# Consignes et exigences:
Recopiez à l'identique les lignes allant de celle qui contient « This screenshot has width=1920, height=1080. Find » jusqu'à celle qui contient « snap is located at coordinates (251, 649). », ces deux lignes comprises.

= = = =

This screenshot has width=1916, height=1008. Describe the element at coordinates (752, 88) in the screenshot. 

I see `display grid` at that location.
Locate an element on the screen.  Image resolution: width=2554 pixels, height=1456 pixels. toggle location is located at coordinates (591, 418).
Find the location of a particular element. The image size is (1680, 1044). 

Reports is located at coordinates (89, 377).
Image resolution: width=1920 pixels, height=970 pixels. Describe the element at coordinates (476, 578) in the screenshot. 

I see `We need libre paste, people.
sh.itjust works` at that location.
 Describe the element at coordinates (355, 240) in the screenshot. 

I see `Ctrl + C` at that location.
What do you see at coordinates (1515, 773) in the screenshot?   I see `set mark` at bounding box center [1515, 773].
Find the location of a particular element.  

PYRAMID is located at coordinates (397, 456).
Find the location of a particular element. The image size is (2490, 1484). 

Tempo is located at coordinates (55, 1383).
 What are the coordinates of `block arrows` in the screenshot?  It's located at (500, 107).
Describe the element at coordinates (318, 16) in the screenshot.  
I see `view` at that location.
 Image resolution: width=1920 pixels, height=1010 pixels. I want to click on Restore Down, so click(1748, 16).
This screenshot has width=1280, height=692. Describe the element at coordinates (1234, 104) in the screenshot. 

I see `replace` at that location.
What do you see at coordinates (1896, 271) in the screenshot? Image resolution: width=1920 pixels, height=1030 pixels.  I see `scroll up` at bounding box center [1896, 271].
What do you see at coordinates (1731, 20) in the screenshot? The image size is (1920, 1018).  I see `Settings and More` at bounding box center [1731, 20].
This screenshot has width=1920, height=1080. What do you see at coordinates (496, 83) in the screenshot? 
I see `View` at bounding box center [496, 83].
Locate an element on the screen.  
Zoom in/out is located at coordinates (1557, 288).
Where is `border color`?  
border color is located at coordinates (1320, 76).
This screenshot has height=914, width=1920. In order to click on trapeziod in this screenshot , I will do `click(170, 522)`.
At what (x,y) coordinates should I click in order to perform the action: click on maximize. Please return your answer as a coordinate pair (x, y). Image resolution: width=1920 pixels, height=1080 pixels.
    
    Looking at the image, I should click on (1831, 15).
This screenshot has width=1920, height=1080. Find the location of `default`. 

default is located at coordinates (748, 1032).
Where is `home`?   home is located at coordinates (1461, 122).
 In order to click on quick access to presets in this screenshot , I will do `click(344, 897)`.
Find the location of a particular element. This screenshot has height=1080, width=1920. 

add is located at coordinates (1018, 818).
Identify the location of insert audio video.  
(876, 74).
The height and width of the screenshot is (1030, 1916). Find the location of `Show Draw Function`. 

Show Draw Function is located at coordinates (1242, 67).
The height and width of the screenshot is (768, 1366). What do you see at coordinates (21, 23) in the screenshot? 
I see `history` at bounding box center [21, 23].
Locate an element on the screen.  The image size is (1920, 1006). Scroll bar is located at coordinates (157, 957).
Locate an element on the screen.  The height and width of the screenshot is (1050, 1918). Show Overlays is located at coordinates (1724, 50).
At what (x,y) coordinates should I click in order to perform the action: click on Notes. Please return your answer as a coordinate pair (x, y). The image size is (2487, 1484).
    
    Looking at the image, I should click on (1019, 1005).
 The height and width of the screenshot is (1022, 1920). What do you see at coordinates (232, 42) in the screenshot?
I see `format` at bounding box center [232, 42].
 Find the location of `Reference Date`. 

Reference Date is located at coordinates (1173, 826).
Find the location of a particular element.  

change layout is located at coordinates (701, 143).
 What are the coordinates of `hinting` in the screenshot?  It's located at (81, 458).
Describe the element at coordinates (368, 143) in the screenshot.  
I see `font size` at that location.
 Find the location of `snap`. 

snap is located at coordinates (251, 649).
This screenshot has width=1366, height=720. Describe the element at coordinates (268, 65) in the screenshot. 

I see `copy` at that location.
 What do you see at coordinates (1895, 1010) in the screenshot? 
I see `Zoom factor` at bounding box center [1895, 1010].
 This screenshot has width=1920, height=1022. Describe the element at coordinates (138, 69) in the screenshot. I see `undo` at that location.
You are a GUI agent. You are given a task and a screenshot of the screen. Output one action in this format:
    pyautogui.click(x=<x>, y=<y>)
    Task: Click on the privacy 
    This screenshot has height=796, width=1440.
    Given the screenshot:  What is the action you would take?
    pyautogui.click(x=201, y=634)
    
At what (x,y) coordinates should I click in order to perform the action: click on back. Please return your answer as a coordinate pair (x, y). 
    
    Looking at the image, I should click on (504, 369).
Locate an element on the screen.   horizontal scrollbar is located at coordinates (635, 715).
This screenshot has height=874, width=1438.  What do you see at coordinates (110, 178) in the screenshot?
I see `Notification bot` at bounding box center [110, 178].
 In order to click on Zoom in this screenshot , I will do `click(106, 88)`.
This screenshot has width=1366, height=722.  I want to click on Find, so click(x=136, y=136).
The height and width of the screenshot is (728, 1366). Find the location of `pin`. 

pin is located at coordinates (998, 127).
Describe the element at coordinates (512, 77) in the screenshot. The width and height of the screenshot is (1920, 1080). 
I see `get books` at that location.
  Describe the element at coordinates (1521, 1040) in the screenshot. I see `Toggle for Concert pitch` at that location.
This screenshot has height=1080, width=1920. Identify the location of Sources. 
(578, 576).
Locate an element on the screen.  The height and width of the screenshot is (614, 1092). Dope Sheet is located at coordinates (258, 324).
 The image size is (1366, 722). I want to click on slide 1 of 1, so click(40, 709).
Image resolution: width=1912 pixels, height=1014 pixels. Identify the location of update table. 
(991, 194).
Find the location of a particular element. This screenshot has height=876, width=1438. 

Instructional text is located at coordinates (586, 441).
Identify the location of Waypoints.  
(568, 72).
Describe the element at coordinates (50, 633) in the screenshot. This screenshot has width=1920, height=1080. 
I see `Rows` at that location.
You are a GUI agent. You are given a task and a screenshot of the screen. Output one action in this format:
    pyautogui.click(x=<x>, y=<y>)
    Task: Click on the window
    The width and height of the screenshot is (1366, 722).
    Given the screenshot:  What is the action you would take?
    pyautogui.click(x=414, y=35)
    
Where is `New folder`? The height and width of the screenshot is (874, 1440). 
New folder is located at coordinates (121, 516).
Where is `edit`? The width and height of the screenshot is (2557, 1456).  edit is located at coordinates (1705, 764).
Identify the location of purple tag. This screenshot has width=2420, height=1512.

= = = =

# Réponse rédigée:
This screenshot has width=1920, height=1080. Find the location of `default`. 

default is located at coordinates (748, 1032).
Where is `home`?   home is located at coordinates (1461, 122).
 In order to click on quick access to presets in this screenshot , I will do `click(344, 897)`.
Find the location of a particular element. This screenshot has height=1080, width=1920. 

add is located at coordinates (1018, 818).
Identify the location of insert audio video.  
(876, 74).
The height and width of the screenshot is (1030, 1916). Find the location of `Show Draw Function`. 

Show Draw Function is located at coordinates (1242, 67).
The height and width of the screenshot is (768, 1366). What do you see at coordinates (21, 23) in the screenshot? 
I see `history` at bounding box center [21, 23].
Locate an element on the screen.  The image size is (1920, 1006). Scroll bar is located at coordinates (157, 957).
Locate an element on the screen.  The height and width of the screenshot is (1050, 1918). Show Overlays is located at coordinates (1724, 50).
At what (x,y) coordinates should I click in order to perform the action: click on Notes. Please return your answer as a coordinate pair (x, y). The image size is (2487, 1484).
    
    Looking at the image, I should click on (1019, 1005).
 The height and width of the screenshot is (1022, 1920). What do you see at coordinates (232, 42) in the screenshot?
I see `format` at bounding box center [232, 42].
 Find the location of `Reference Date`. 

Reference Date is located at coordinates (1173, 826).
Find the location of a particular element.  

change layout is located at coordinates (701, 143).
 What are the coordinates of `hinting` in the screenshot?  It's located at (81, 458).
Describe the element at coordinates (368, 143) in the screenshot.  
I see `font size` at that location.
 Find the location of `snap`. 

snap is located at coordinates (251, 649).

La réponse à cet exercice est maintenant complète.